TEXTE FOURNI »
────────────────────

Malgré l’optimisme affiché du Premier ministre, ces difficultés sont patentes et la marge de manœuvre du gouvernement très restreinte. En témoigne l’inertie administrative qui bloque les projets, de même que le foisonnement des sit-in et des mouvements revendicatifs de tout ordre qui semblent l’atteindre dans sa légitimité en retardant le retour à une vie économique apaisée.

Le défi du gouvernement est de taille: rétablir la stabilité sociale, conduire la transition et rassurer des populations locales qui mesurent les progrès accomplis à l’aune de l’amélioration de leurs conditions matérielles, le tout dans un contexte politique polarisé.

En effet, la coalition tripartite au pouvoir, plus communément appelée la «troïka», est vivement critiquée par une opposition à la fois parlementaire et extraparlementaire séculière et contesté par un courant islamiste intransigeant, qui sous les apparences du salafisme, pourrait radicaliser une partie des laissés pour compte.

L’absence de progrès à court terme, l’impatience qui gronde, est à même de prendre plusieurs formes. Les relations économiques et politiques sur le plan local semblent se restructurer de manière plus ou moins opaque alors même que les pouvoirs publics ne l’ont pas rétabli dans certaines régions. Au contraire, celui-ci semble parfois marcher sur un pied depuis la dissolution de l’ancien parti au pouvoir à savoir le Rassemblement constitutionnel démocratique (Rcd). La corruption perdure et suscite mécontentements et indignations.

Surmonter les obstacles administratifs

Dans cette nouvelle phase de transition, le gouvernement devrait donner la priorité à la création d’emploi pour les jeunes diplômés, au développement régional et au soutien actif à ceux qui participent au secteur informel. Une des clés du succès résidera sans aucun doute dans la mise en œuvre d’une approche de consultation et de dialogue large.

Par ailleurs, la marge de manœuvre du gouvernement islamiste consistera à s’atteler à mettre en application des méthodes d’urgence afin de surmonter les obstacles administratifs freinant les projets relatifs à l’emploi des jeunes diplômés et au développement régional, par exemple en chargeant une commission de crise bénéficiant de l’autorité nécessaire pour débloquer ces projets dans les plus brefs délais; mettre sur pieds des comités d’investigation et d’action composés de forces sécuritaires et de médiateurs locaux afin de répondre d’une part aux conflits violents, notamment dans le bassin minier, et d’autre part d’enquêter sur les activités du secteur informel, à l’intérieur du pays et les régions frontalières; soutenir financièrement les associations de développement régional et local, notamment celles composées de diplômés chômeurs; créer de nouveaux mécanismes de consultation au niveau local permettant aux citoyens de s’exprimer sur les mesures économiques et sociales; faciliter la transition de l’économie souterraine au secteur formel, y compris en simplifiant les procédures requises pour démarrer une petite entreprise; enfin, mettre sur l’agenda constitutionnel la question de la décentralisation politique et économique: redécoupage régional, création de collectivités régionales et élection de leurs représentants, mise en place du budgets autonomes importants pour les régions.

────────────────────

LIGNES ENREGISTRÉES »
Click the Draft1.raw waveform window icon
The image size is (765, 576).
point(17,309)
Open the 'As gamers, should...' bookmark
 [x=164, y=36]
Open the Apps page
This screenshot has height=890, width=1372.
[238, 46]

────────────────────

TRAVAIL DEMANDÉ »
A) Redonnez mot pour mot le passage du texte sur les difficultés du gouvernement qui va de « En effet, la » jusqu'à « mécontentements et indignations. » inclus.
B) Transcrivez à l'identique l'ensemble des lignes des enregistrements ci-dessus, de la première à la dernière.

RÉPONSES PAR TÂCHE »
A)
En effet, la coalition tripartite au pouvoir, plus communément appelée la «troïka», est vivement critiquée par une opposition à la fois parlementaire et extraparlementaire séculière et contesté par un courant islamiste intransigeant, qui sous les apparences du salafisme, pourrait radicaliser une partie des laissés pour compte.

L’absence de progrès à court terme, l’impatience qui gronde, est à même de prendre plusieurs formes. Les relations économiques et politiques sur le plan local semblent se restructurer de manière plus ou moins opaque alors même que les pouvoirs publics ne l’ont pas rétabli dans certaines régions. Au contraire, celui-ci semble parfois marcher sur un pied depuis la dissolution de l’ancien parti au pouvoir à savoir le Rassemblement constitutionnel démocratique (Rcd). La corruption perdure et suscite mécontentements et indignations.

B)
Click the Draft1.raw waveform window icon
The image size is (765, 576).
point(17,309)
Open the 'As gamers, should...' bookmark
 [x=164, y=36]
Open the Apps page
This screenshot has height=890, width=1372.
[238, 46]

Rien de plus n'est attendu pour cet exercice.